AUSGANGSTEXT.
■ ■ ■ ■ ■

Letztendlich liegt die Inflation in den Händen der Zentralbanken

Die Änderung des geldpolitischen Handlungsrahmens der US-Notenbank könnte Bedenken hinsichtlich ihrer Toleranz von Inflation aufkommen lassen. Tatsächlich wird die Fed im Rahmen ihres neuen Modells flexibler durchschnittlicher Inflationsziele vorübergehend eine höhere Inflation als Ausgleich dafür akzeptieren, dass sie ihr Ziel vorher nicht erreicht hat. Der Übergang zu einem inklusiven Beschäftigungsziel hätte ebenfalls die Bedenken verstärken können. Doch weder das eine noch das andere (und auch nicht beides zusammengenommen) bedeutet, dass die Fed sich zurücklehnen und zusehen wird, wie die Inflation anzieht, ohne Maßnahmen zu ergreifen. Selbstverständlich würden diese Maßnahmen zwar dazu beitragen, die Inflation in Schach zu halten, doch wäre das nicht ohne Risiken für das Wachstum.

■ ■ ■ ■ ■

ERFASSTE DATEN.

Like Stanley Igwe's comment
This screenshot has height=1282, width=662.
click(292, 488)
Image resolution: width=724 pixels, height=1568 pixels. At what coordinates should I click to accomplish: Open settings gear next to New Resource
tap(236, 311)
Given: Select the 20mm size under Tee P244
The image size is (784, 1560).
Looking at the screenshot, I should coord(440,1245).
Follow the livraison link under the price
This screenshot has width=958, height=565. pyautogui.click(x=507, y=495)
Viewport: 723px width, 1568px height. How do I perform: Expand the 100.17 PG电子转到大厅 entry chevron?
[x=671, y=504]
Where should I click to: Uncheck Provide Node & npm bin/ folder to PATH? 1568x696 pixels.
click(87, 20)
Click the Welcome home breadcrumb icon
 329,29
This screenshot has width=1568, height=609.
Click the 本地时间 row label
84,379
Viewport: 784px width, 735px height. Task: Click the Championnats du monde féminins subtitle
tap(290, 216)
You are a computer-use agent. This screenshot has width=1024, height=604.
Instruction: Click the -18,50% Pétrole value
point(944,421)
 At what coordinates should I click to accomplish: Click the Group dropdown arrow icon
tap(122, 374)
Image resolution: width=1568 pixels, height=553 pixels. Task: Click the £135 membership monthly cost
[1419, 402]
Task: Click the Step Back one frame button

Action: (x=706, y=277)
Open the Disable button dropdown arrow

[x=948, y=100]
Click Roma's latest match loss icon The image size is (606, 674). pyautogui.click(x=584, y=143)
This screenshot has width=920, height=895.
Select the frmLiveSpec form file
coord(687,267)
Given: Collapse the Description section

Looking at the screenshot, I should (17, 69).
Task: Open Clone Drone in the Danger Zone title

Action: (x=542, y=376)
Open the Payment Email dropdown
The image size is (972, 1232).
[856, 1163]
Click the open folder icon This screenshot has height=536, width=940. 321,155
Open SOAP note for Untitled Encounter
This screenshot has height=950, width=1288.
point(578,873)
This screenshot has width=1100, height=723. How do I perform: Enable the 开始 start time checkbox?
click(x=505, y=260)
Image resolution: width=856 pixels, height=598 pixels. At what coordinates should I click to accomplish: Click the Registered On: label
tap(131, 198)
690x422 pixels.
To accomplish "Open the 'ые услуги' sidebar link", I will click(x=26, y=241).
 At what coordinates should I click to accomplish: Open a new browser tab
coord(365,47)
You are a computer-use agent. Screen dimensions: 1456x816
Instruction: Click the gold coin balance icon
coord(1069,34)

■ ■ ■ ■ ■

FRAGEN ZUM MATERIAL.
**a.** Schreiben Sie aus dem Text über die Geldpolitik der Fed den Abschnitt ab, der bei den Worten „Letztendlich liegt die“ beginnt und nach „für das Wachstum.“ endet.
**b.** Beantworten Sie mithilfe des Texts über die Geldpolitik der Fed die folgenden Fragen:
(i) Was wird die Fed im Rahmen ihres neuen Modells vorübergehend akzeptieren?
(ii) Welcher Übergang hätte die Bedenken ebenfalls verstärken können?
(iii) Wofür wären die Maßnahmen der Fed nicht ohne Risiken?
**c.** Führen Sie den Text über die Inflation und die Geldpolitik der Fed im Anschluss an seinen letzten Satz fort.

IHRE ANTWORTEN.
**a.**
Letztendlich liegt die Inflation in den Händen der Zentralbanken

Die Änderung des geldpolitischen Handlungsrahmens der US-Notenbank könnte Bedenken hinsichtlich ihrer Toleranz von Inflation aufkommen lassen. Tatsächlich wird die Fed im Rahmen ihres neuen Modells flexibler durchschnittlicher Inflationsziele vorübergehend eine höhere Inflation als Ausgleich dafür akzeptieren, dass sie ihr Ziel vorher nicht erreicht hat. Der Übergang zu einem inklusiven Beschäftigungsziel hätte ebenfalls die Bedenken verstärken können. Doch weder das eine noch das andere (und auch nicht beides zusammengenommen) bedeutet, dass die Fed sich zurücklehnen und zusehen wird, wie die Inflation anzieht, ohne Maßnahmen zu ergreifen. Selbstverständlich würden diese Maßnahmen zwar dazu beitragen, die Inflation in Schach zu halten, doch wäre das nicht ohne Risiken für das Wachstum.

**b.**
(i) Eine höhere Inflation als Ausgleich dafür, dass sie ihr Ziel vorher nicht erreicht hat.
(ii) Der Übergang zu einem inklusiven Beschäftigungsziel.
(iii) Für das Wachstum.

**c.**
Die Eurozone steht zum Teil vor denselben Herausforderungen wie die USA, aber in einer viel weniger akuten Form. Vor der Pandemie war die Region mit einer zu niedrigen Inflation konfrontiert und deren Erholung blieb hinter derjenigen der USA zurück. Die Sorge um die bevorstehende Überprüfung der EZB ihrer Geldpolitik, die zu einer tiefgreifenden Änderung ihrer Inflationspolitik führen könnte, ist ebenfalls unangebracht. Welche Änderungen auch beschlossen werden, sie werden an der Verpflichtung der EZB, die Inflation niedrig zu halten, nicht rütteln.

 


1Am 8. Juni kündigte das Weiße Haus die Bildung einer Task-Force zur Bekämpfung von Versorgungsengpässen und der daraus resultierenden Inflation an.